#### GIVEN EXERCISE A
In the risk disclosure passage below, what kind of strategy does Navient's corporate information security program use?

— start of PROVIDED PASSAGE —

Corporate Activity and Growth - Risk 2
Acquisitions, strategic investments or divestitures that we pursue may not be successful and could harm our business and financial condition.
Our growth strategy has included making opportunistic acquisitions of, or material investments in, loan portfolios and complementary businesses and products.
All acquisitions of companies, operations or loan portfolios involve financial risks as well as operational risks. There may be additional risks if we enter into a line of business in which we have limited experience or which operates in a legal, regulatory or competitive environment with which we are not familiar. The expected benefits of acquisitions and investments also may not be realized for various reasons, including the loss of key personnel, customers or vendors. If we fail to integrate or realize the expected benefits of our acquisitions or investments, we may lose the return on these acquisitions or investments or incur additional transaction costs, and our business and financial condition may be harmed as a result.
Our strategy may also include making divestitures of certain brands or businesses. If we are unable to complete divestitures or successfully transition divested businesses, including the effective management of the related separation and stranded overhead costs, transition services, and the maintenance of relationships with customers and other business partners, our business, financial condition or results of operations could be negatively impacted. Even if such transactions are completed, the anticipated growth and other strategic objectives of such transactions may not be fully realized or may take longer to realize than expected, which may adversely affect any anticipated benefits from such transactions.
Corporate Activity and Growth - Risk 3
Risk Management and Strategy
Navient is dedicated to helping our clients and customers keep their information secure. Recognizing the evolving threats facing all companies, Navient maintains a comprehensive corporate information security program (the CISP) that utilizes a defense-in-depth strategy to protect Navient's resources, infrastructure, assets and most importantly, our customer data and information.

— end of PROVIDED PASSAGE —
— start of INPUT ROWS —

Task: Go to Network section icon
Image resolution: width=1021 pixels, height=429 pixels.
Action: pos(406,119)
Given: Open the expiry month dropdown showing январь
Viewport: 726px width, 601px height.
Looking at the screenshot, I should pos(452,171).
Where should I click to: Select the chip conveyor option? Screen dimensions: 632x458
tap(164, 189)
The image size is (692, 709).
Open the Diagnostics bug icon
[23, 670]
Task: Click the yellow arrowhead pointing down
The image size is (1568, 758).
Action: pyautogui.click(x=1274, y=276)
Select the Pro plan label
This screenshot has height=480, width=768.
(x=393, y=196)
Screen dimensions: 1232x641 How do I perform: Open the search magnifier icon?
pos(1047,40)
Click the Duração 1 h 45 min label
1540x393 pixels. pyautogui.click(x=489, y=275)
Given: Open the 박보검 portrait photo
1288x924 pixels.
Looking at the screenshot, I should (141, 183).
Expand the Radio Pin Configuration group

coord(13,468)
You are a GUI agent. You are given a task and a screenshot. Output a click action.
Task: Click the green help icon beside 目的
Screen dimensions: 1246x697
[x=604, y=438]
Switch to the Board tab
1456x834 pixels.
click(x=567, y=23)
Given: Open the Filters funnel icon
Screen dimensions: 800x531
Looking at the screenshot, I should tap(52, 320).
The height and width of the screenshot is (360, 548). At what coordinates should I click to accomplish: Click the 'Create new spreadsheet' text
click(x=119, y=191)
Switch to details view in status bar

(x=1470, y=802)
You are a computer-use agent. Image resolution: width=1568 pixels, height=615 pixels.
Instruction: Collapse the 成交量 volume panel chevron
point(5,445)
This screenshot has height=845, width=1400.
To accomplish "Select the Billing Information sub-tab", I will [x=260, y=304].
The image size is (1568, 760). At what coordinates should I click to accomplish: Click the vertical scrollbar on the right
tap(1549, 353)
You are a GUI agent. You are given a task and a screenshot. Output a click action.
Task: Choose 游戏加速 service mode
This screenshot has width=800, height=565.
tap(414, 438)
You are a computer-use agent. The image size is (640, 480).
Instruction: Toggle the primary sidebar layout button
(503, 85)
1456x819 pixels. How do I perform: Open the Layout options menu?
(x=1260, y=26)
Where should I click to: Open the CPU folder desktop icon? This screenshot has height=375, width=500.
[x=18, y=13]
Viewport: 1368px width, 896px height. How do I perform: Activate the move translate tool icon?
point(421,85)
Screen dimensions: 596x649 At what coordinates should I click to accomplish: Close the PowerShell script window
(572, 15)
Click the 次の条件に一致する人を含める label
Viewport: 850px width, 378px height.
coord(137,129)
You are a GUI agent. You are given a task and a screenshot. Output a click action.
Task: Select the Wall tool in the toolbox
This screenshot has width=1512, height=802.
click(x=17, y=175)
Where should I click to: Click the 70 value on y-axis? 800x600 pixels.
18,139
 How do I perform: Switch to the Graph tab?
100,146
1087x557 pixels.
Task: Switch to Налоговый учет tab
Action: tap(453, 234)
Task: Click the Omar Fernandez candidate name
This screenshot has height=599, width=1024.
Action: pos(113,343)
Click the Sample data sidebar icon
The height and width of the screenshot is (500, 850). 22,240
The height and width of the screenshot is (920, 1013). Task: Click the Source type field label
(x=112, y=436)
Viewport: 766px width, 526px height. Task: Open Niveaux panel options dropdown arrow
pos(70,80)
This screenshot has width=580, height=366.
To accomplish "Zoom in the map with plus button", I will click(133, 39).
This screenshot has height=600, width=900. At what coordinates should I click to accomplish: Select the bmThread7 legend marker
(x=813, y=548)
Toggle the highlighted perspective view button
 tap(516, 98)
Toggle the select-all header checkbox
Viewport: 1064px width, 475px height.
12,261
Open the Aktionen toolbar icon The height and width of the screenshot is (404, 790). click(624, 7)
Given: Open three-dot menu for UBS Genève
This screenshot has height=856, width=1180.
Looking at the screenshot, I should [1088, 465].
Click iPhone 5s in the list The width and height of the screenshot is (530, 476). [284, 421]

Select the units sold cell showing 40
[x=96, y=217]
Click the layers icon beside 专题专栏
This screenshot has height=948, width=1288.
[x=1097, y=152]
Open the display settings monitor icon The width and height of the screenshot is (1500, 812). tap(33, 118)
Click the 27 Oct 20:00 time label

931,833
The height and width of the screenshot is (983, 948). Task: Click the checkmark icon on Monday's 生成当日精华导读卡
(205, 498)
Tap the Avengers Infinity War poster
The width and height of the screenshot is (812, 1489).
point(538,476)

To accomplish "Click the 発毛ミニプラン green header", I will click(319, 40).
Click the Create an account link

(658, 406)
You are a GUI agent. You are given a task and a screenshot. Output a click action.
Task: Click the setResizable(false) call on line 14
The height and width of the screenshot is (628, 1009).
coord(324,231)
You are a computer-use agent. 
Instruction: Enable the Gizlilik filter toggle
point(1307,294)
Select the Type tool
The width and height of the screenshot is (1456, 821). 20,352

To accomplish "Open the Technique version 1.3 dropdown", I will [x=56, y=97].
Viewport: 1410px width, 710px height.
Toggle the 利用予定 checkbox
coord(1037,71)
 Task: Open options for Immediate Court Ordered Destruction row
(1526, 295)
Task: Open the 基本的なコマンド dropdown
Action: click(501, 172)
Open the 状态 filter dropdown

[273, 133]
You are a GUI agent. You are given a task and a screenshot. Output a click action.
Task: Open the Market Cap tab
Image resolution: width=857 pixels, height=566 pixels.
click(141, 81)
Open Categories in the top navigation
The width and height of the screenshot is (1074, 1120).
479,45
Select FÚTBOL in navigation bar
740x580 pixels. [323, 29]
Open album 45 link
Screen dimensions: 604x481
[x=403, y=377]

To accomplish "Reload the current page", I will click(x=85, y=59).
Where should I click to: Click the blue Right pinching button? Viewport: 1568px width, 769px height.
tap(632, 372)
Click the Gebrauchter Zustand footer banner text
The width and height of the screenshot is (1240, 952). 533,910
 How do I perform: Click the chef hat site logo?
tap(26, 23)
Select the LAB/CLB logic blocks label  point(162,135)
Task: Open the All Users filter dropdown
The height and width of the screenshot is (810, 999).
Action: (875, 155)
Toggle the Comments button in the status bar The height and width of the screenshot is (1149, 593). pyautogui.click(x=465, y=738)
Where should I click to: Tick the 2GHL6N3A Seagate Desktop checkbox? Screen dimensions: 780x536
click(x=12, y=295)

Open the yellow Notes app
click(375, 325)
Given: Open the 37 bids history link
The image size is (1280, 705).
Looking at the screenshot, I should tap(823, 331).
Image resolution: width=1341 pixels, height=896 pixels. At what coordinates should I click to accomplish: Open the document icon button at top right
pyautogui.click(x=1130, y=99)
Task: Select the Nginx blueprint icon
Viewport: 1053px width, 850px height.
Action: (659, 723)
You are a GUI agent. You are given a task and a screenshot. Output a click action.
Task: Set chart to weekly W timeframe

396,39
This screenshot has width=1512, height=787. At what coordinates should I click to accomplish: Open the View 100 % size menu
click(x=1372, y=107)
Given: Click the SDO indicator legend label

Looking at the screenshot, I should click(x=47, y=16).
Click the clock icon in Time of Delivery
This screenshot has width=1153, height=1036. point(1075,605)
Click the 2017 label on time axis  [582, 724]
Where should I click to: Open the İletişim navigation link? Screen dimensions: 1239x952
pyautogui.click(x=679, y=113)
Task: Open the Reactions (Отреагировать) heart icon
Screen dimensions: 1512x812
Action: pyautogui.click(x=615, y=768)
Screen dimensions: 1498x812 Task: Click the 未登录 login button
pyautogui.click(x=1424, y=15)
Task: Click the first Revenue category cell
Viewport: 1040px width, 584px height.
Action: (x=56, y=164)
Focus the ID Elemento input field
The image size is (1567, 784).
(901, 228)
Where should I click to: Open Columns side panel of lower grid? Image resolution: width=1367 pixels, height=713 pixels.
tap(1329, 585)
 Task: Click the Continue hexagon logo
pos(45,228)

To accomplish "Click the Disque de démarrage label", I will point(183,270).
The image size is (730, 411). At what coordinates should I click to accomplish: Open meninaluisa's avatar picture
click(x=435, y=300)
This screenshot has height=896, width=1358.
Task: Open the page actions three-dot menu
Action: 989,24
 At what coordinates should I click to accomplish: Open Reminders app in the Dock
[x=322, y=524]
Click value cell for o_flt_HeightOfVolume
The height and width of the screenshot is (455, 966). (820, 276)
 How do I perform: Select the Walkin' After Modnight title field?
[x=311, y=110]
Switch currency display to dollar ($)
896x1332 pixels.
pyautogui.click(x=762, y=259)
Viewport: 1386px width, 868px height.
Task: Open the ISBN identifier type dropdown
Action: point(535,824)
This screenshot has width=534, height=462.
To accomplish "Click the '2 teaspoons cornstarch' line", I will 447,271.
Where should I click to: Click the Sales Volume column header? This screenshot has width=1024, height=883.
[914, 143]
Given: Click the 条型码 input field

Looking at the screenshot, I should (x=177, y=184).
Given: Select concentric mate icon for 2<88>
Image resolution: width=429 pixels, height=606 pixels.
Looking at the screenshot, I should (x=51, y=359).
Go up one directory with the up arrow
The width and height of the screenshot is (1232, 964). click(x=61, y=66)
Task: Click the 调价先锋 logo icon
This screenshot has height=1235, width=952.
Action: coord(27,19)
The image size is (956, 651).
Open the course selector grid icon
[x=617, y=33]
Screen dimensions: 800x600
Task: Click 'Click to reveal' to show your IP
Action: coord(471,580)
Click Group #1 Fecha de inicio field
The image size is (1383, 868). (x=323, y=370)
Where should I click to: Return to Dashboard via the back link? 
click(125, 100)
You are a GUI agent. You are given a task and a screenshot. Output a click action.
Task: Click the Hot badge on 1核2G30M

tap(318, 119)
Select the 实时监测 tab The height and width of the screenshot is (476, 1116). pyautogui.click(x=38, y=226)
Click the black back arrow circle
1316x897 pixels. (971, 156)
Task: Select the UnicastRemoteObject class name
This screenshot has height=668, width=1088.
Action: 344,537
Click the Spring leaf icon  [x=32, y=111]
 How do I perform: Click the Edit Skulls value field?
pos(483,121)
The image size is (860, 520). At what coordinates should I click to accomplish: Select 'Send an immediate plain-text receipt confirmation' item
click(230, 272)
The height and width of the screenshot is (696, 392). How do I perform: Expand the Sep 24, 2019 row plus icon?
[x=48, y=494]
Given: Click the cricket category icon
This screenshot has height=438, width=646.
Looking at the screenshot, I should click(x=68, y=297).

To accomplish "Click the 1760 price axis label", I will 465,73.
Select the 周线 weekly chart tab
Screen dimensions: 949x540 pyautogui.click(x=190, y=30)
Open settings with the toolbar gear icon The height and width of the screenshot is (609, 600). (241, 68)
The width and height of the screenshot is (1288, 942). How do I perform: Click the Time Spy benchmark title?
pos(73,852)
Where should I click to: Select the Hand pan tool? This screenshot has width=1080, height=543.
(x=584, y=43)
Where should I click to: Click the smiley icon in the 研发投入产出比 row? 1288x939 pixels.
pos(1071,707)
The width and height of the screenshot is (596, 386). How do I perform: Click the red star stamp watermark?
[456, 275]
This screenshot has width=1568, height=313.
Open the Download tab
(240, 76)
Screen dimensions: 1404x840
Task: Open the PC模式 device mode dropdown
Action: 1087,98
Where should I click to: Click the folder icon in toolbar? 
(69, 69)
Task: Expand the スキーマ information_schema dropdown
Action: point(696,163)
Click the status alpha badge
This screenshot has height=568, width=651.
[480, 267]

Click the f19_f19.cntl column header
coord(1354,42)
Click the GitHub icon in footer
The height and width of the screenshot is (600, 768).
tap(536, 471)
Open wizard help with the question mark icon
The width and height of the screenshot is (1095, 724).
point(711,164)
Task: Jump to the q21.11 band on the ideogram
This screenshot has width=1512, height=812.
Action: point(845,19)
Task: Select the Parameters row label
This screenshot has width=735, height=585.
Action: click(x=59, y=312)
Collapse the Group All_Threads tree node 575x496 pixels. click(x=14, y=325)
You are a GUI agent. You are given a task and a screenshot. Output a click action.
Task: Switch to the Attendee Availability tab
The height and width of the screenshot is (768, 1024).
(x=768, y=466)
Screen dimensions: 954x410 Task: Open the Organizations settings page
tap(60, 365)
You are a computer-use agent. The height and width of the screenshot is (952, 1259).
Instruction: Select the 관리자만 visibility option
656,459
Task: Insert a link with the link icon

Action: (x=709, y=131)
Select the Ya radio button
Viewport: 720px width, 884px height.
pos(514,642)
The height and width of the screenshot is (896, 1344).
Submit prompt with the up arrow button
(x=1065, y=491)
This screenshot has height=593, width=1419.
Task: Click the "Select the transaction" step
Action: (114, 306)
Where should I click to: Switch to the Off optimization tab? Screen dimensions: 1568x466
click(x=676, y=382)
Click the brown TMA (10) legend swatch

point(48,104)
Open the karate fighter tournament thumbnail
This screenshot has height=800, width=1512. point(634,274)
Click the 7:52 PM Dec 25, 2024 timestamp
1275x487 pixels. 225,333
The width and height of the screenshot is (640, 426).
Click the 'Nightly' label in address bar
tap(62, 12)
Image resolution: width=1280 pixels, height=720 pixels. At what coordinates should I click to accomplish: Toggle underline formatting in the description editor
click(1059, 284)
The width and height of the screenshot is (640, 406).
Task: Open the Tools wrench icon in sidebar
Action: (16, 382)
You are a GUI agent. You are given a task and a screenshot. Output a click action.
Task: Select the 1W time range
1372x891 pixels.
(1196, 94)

— end of INPUT ROWS —

#### GIVEN EXERCISE B
Please locate each line in the records above that contains the word "status" and copy those lines.

#### EXERCISE OUTPUT A
A defense-in-depth strategy.

#### EXERCISE OUTPUT B
Switch to details view in status bar
Toggle the Comments button in the status bar The height and width of the screenshot is (1149, 593). pyautogui.click(x=465, y=738)
Click the status alpha badge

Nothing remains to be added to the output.